►

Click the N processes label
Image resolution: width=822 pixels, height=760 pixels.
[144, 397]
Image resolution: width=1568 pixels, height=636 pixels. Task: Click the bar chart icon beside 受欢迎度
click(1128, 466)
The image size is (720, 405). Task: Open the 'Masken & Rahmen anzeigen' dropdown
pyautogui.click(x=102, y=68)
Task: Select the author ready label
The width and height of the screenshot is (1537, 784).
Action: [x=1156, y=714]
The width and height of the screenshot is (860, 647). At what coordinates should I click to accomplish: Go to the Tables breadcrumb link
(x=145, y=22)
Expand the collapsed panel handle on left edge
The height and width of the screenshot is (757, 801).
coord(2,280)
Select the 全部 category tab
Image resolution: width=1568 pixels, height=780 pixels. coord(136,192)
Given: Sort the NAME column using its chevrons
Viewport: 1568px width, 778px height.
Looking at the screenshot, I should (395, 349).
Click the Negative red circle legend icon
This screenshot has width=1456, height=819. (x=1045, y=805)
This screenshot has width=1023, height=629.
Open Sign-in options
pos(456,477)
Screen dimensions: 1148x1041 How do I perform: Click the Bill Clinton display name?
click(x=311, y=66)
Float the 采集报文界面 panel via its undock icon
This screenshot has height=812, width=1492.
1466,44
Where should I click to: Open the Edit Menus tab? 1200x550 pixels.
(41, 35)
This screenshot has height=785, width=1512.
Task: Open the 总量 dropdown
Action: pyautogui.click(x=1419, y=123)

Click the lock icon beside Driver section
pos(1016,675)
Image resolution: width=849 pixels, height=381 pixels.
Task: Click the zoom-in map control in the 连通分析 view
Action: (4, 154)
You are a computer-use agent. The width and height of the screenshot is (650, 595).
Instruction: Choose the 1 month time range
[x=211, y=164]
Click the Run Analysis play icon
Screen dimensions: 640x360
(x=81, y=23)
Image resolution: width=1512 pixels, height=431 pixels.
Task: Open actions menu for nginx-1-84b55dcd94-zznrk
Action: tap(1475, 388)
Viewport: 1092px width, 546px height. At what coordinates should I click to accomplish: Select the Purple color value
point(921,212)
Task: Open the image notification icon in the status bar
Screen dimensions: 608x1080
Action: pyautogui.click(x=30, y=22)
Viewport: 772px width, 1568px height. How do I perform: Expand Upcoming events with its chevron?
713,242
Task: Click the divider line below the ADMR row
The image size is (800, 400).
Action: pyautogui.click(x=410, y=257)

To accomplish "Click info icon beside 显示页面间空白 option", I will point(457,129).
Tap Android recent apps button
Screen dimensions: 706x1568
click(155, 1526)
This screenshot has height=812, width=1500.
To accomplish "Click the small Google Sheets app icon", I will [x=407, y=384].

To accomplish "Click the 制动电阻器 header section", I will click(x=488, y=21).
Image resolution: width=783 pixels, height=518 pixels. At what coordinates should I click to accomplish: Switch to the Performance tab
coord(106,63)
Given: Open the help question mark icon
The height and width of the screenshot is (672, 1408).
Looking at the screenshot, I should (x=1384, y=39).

◄

== Brief ==
Pick out each line above that contains the word "should" and copy it.

== Final result ==
The width and height of the screenshot is (860, 647). At what coordinates should I click to accomplish: Go to the Tables breadcrumb link
Looking at the screenshot, I should (395, 349).
Where should I click to: Open the Edit Menus tab? 1200x550 pixels.
Viewport: 1092px width, 546px height. At what coordinates should I click to accomplish: Select the Purple color value
Image resolution: width=783 pixels, height=518 pixels. At what coordinates should I click to accomplish: Switch to the Performance tab
Looking at the screenshot, I should (x=1384, y=39).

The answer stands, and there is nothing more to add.